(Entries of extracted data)
>>>>

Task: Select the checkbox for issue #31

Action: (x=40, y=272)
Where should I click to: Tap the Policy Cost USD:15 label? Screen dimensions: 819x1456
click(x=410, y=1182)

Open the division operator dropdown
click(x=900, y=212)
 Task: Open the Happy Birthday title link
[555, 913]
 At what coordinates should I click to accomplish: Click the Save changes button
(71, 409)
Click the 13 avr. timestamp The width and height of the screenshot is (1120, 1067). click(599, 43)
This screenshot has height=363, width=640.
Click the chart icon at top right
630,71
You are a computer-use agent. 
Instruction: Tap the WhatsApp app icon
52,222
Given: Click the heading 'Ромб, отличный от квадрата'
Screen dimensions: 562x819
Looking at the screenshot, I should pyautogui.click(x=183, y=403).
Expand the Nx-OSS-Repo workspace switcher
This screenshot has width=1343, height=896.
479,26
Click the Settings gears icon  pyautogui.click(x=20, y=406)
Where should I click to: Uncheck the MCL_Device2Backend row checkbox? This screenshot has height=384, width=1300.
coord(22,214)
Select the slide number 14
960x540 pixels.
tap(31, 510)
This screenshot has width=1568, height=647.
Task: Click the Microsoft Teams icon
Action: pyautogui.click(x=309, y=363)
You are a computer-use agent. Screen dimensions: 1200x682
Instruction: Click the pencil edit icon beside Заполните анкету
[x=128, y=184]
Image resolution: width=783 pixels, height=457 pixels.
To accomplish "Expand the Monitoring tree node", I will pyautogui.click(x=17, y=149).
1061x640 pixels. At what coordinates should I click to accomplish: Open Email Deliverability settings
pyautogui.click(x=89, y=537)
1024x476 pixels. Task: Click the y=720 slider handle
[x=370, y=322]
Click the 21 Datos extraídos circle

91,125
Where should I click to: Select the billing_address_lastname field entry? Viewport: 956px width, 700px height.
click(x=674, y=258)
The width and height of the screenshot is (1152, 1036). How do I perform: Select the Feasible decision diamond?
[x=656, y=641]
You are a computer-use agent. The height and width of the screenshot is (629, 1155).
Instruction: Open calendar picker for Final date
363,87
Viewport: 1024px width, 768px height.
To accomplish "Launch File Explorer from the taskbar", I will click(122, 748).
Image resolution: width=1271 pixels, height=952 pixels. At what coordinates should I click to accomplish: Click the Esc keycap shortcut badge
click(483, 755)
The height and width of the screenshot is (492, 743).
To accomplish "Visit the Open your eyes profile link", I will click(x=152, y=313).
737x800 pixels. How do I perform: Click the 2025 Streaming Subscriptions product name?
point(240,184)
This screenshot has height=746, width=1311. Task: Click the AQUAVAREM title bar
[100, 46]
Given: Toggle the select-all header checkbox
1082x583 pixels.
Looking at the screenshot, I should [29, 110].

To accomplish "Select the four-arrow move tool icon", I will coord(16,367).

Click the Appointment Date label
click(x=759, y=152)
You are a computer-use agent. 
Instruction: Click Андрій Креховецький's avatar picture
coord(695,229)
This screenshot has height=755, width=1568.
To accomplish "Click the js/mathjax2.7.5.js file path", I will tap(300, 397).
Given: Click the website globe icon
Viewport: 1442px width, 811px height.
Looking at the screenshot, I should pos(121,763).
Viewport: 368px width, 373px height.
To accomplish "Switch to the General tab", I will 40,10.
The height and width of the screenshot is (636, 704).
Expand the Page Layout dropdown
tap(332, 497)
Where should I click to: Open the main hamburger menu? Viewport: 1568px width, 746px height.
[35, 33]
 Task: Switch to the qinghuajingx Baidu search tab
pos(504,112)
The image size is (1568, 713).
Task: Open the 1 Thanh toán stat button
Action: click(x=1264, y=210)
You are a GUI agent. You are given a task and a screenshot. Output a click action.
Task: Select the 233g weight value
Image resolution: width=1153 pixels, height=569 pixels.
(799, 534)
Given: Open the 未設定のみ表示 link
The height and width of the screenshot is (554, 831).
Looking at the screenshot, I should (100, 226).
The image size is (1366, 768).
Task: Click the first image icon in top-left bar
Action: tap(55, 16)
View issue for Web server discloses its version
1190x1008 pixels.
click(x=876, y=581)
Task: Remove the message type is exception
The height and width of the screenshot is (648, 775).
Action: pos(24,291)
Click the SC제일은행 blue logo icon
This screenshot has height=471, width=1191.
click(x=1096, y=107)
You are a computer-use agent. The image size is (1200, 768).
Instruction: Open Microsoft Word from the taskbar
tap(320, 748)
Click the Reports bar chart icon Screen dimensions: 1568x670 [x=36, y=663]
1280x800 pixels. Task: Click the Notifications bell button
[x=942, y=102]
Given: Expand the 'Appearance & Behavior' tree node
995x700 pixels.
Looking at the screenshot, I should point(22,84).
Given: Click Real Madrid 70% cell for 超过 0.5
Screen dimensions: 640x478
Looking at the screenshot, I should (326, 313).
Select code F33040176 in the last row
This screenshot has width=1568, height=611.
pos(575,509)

<<<<

§ WRITTEN PROBLEM
Copy all of the entries above word for word.

§ WRITTEN REPLY
Task: Select the checkbox for issue #31

Action: (x=40, y=272)
Where should I click to: Tap the Policy Cost USD:15 label? Screen dimensions: 819x1456
click(x=410, y=1182)

Open the division operator dropdown
click(x=900, y=212)
 Task: Open the Happy Birthday title link
[555, 913]
 At what coordinates should I click to accomplish: Click the Save changes button
(71, 409)
Click the 13 avr. timestamp The width and height of the screenshot is (1120, 1067). click(599, 43)
This screenshot has height=363, width=640.
Click the chart icon at top right
630,71
You are a computer-use agent. 
Instruction: Tap the WhatsApp app icon
52,222
Given: Click the heading 'Ромб, отличный от квадрата'
Screen dimensions: 562x819
Looking at the screenshot, I should pyautogui.click(x=183, y=403).
Expand the Nx-OSS-Repo workspace switcher
This screenshot has width=1343, height=896.
479,26
Click the Settings gears icon  pyautogui.click(x=20, y=406)
Where should I click to: Uncheck the MCL_Device2Backend row checkbox? This screenshot has height=384, width=1300.
coord(22,214)
Select the slide number 14
960x540 pixels.
tap(31, 510)
This screenshot has width=1568, height=647.
Task: Click the Microsoft Teams icon
Action: pyautogui.click(x=309, y=363)
You are a computer-use agent. Screen dimensions: 1200x682
Instruction: Click the pencil edit icon beside Заполните анкету
[x=128, y=184]
Image resolution: width=783 pixels, height=457 pixels.
To accomplish "Expand the Monitoring tree node", I will pyautogui.click(x=17, y=149).
1061x640 pixels. At what coordinates should I click to accomplish: Open Email Deliverability settings
pyautogui.click(x=89, y=537)
1024x476 pixels. Task: Click the y=720 slider handle
[x=370, y=322]
Click the 21 Datos extraídos circle

91,125
Where should I click to: Select the billing_address_lastname field entry? Viewport: 956px width, 700px height.
click(x=674, y=258)
The width and height of the screenshot is (1152, 1036). How do I perform: Select the Feasible decision diamond?
[x=656, y=641]
You are a computer-use agent. The height and width of the screenshot is (629, 1155).
Instruction: Open calendar picker for Final date
363,87
Viewport: 1024px width, 768px height.
To accomplish "Launch File Explorer from the taskbar", I will click(122, 748).
Image resolution: width=1271 pixels, height=952 pixels. At what coordinates should I click to accomplish: Click the Esc keycap shortcut badge
click(483, 755)
The height and width of the screenshot is (492, 743).
To accomplish "Visit the Open your eyes profile link", I will click(x=152, y=313).
737x800 pixels. How do I perform: Click the 2025 Streaming Subscriptions product name?
point(240,184)
This screenshot has height=746, width=1311. Task: Click the AQUAVAREM title bar
[100, 46]
Given: Toggle the select-all header checkbox
1082x583 pixels.
Looking at the screenshot, I should [29, 110].

To accomplish "Select the four-arrow move tool icon", I will coord(16,367).

Click the Appointment Date label
click(x=759, y=152)
You are a computer-use agent. 
Instruction: Click Андрій Креховецький's avatar picture
coord(695,229)
This screenshot has height=755, width=1568.
To accomplish "Click the js/mathjax2.7.5.js file path", I will tap(300, 397).
Given: Click the website globe icon
Viewport: 1442px width, 811px height.
Looking at the screenshot, I should pos(121,763).
Viewport: 368px width, 373px height.
To accomplish "Switch to the General tab", I will 40,10.
The height and width of the screenshot is (636, 704).
Expand the Page Layout dropdown
tap(332, 497)
Where should I click to: Open the main hamburger menu? Viewport: 1568px width, 746px height.
[35, 33]
 Task: Switch to the qinghuajingx Baidu search tab
pos(504,112)
The image size is (1568, 713).
Task: Open the 1 Thanh toán stat button
Action: click(x=1264, y=210)
You are a GUI agent. You are given a task and a screenshot. Output a click action.
Task: Select the 233g weight value
Image resolution: width=1153 pixels, height=569 pixels.
(799, 534)
Given: Open the 未設定のみ表示 link
The height and width of the screenshot is (554, 831).
Looking at the screenshot, I should (100, 226).
The image size is (1366, 768).
Task: Click the first image icon in top-left bar
Action: tap(55, 16)
View issue for Web server discloses its version
1190x1008 pixels.
click(x=876, y=581)
Task: Remove the message type is exception
The height and width of the screenshot is (648, 775).
Action: pos(24,291)
Click the SC제일은행 blue logo icon
This screenshot has height=471, width=1191.
click(x=1096, y=107)
You are a computer-use agent. The image size is (1200, 768).
Instruction: Open Microsoft Word from the taskbar
tap(320, 748)
Click the Reports bar chart icon Screen dimensions: 1568x670 [x=36, y=663]
1280x800 pixels. Task: Click the Notifications bell button
[x=942, y=102]
Given: Expand the 'Appearance & Behavior' tree node
995x700 pixels.
Looking at the screenshot, I should point(22,84).
Given: Click Real Madrid 70% cell for 超过 0.5
Screen dimensions: 640x478
Looking at the screenshot, I should (326, 313).
Select code F33040176 in the last row
This screenshot has width=1568, height=611.
pos(575,509)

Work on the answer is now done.